Catholic’s and Victims of Sex Trafficking

Steve Wagner and Kim Daniels, in the NEW YORK DAILY NEWS, have defended the anti-birth control and abortion stance of Catholic service providers that aid international victims of sex trafficking. The matter involves public money distributed to any organization that offers resourses to those who have fallen prey to those who market human beings. The hideous subject clouds the issue. This context doesn’t give credit to their position and their contention can be used against them with equal, if not more force.

… the federal Department of Health and Human Services decided its human trafficking grant-making process would prioritize those who would provide “family planning services and the full range of legally permissible gynecological and obstetric care.”

I do not take issue with any desire to be of service to victims of human trafficking. Wagner and Daniels are misguided and their argument obscures a disastrous consequence to the victims they profess to help.

They state the following against their opponents.

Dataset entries
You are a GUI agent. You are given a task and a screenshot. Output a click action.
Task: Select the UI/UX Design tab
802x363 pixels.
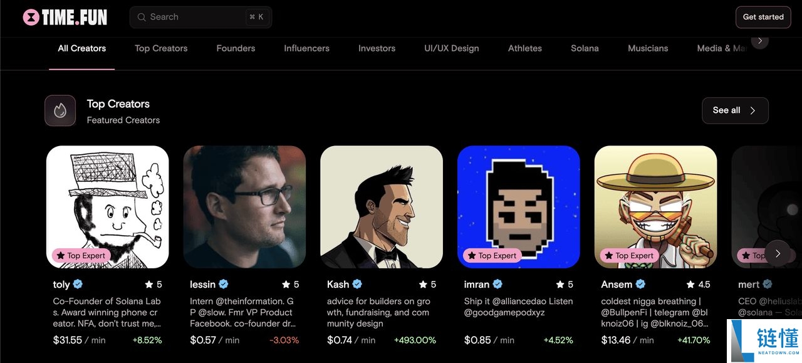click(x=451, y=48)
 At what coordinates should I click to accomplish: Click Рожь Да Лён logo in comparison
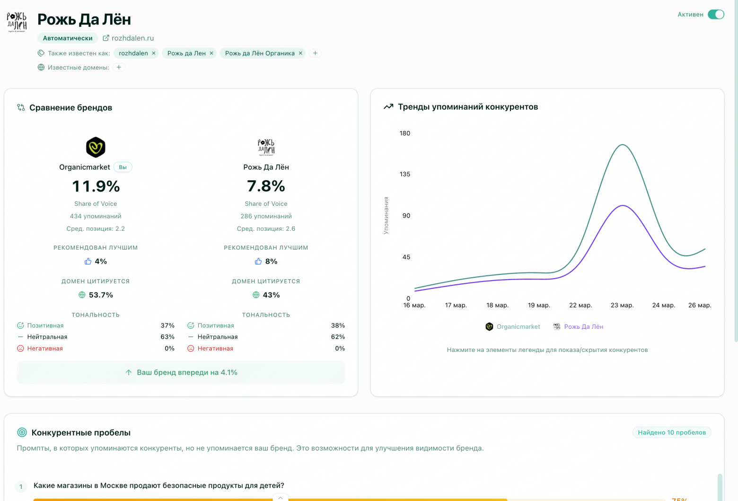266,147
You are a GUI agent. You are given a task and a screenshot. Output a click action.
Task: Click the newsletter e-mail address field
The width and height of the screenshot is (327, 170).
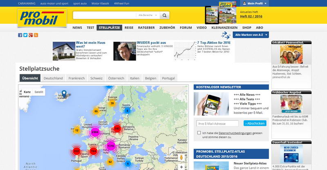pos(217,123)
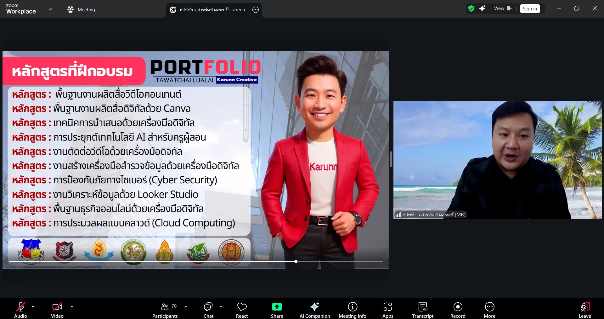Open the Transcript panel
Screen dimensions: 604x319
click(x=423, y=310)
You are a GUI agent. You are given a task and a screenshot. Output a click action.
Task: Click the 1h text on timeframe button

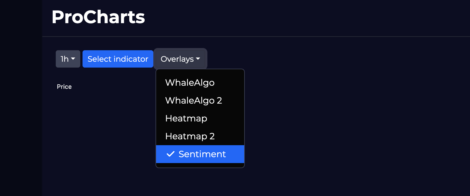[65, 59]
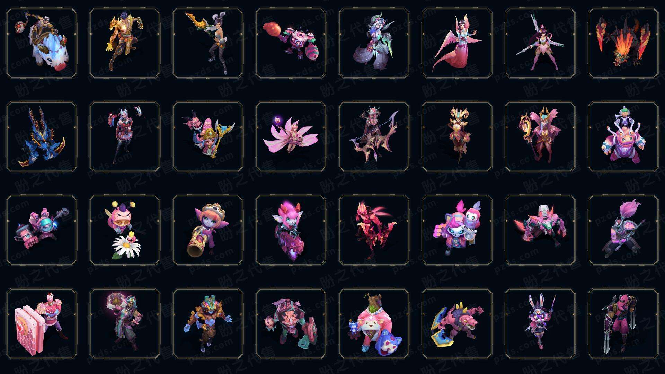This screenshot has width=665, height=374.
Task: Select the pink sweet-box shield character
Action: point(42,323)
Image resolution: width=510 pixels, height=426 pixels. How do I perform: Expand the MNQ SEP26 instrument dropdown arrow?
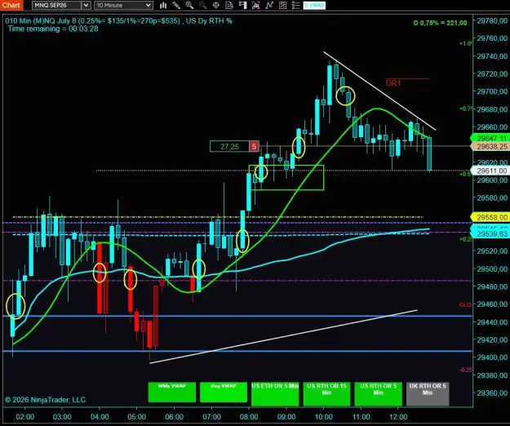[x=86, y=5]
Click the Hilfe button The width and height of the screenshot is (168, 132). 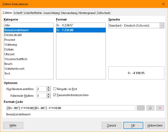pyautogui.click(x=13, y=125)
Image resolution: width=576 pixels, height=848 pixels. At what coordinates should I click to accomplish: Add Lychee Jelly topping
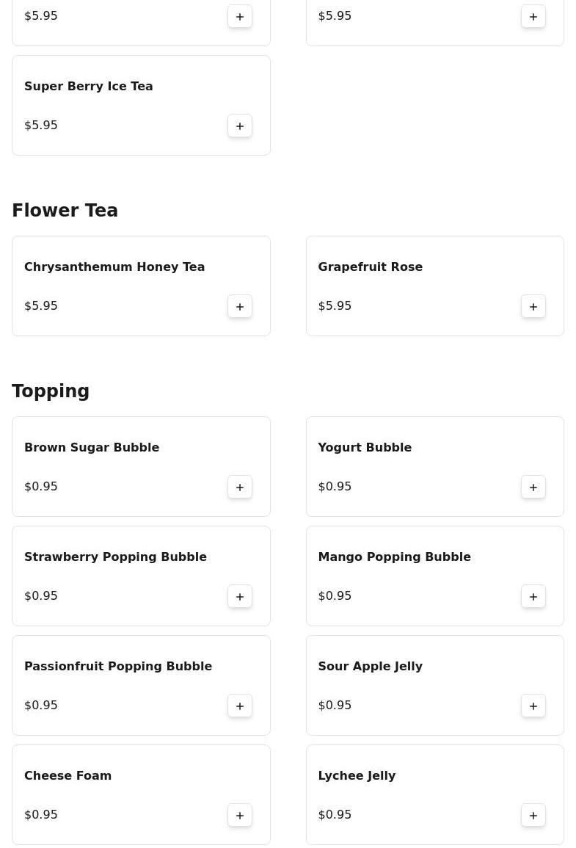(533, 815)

---

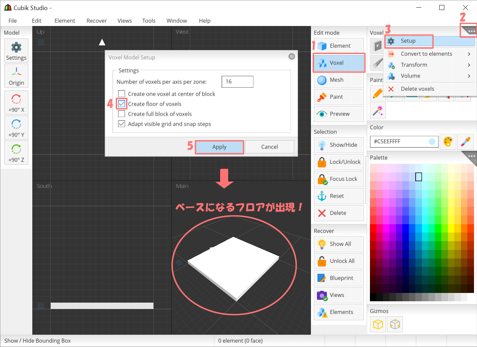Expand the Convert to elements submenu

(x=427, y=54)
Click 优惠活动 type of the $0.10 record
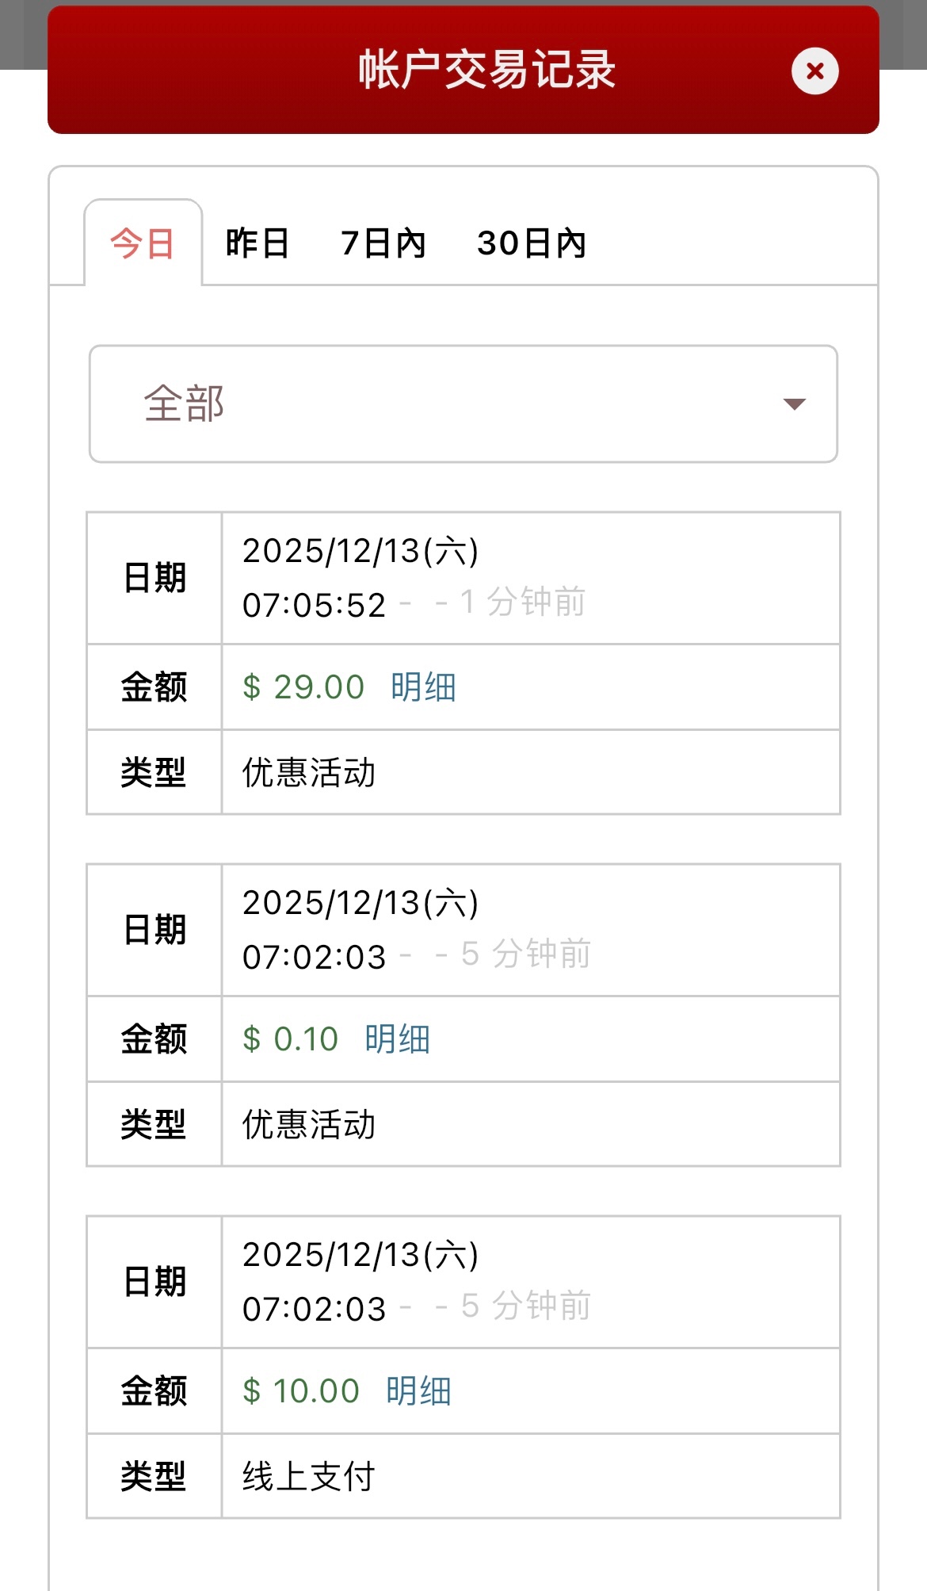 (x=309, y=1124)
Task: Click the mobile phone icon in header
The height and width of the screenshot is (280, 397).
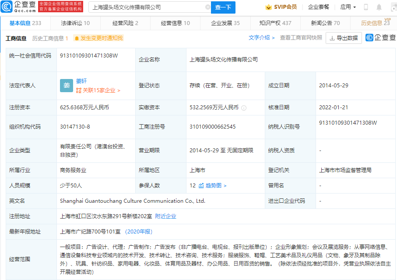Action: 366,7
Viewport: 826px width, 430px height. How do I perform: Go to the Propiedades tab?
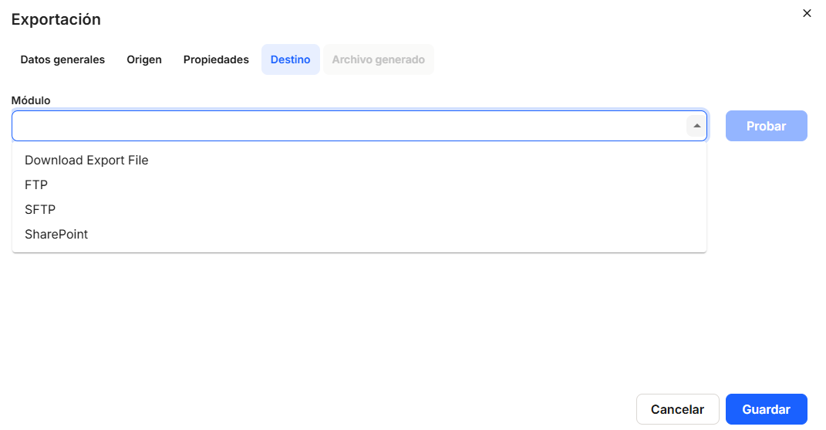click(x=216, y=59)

• [Apply what you read]
A: In the commentary on Catholic service providers and sex trafficking victims, which federal department decided to prioritize grant recipients offering family planning services?
B: Write the next part of the commentary on Catholic service providers and sex trafficking victims, beginning right after its final sentence.

• [Exercise responses]
A: The Department of Health and Human Services.

B:
Some contend that Catholics are simply trying to impose their beliefs regarding abortion and contraception on others. Those who make this argument particularly ignore the context here: When abortion or contraception is provided to trafficking victims who remain under the control of those who exploit them, it’s the trafficker who benefits, continuing to exploit his victim without interruption.


In fact, with its edict, the government is imposing an ideological position without regard to the welfare of the victim. There is no possibility of a victim providing informed consent for abortion, sterilization or contraception, whatever the trafficker considers convenient; this is referred to as “modern-day slavery” for a reason.

Let’s assume that providing a full range of gynecological services indirectly benefits traffickers who exploit women, that would NOT mean that birth control and abortion wouldn’t still be a benefit to these women. The circumstance screams that pregnant women had no choice in the matter of conception because sex was forced. If the Catholic position governed, it would in fact compel the women to carry the children to term regardless of the desire to do so; in other words, the women and what they want doesn’t even matter. In such a case the women become slaves to biology in addition to being victims of the criminal trafficker; insult added to injury. What better reason do we have for providing birth control to such women and sparing them the indignity of being compelled by her gender to be an involuntary birth canal. Again with either the abusers or the Catholics the women have no liberty to direct their lives.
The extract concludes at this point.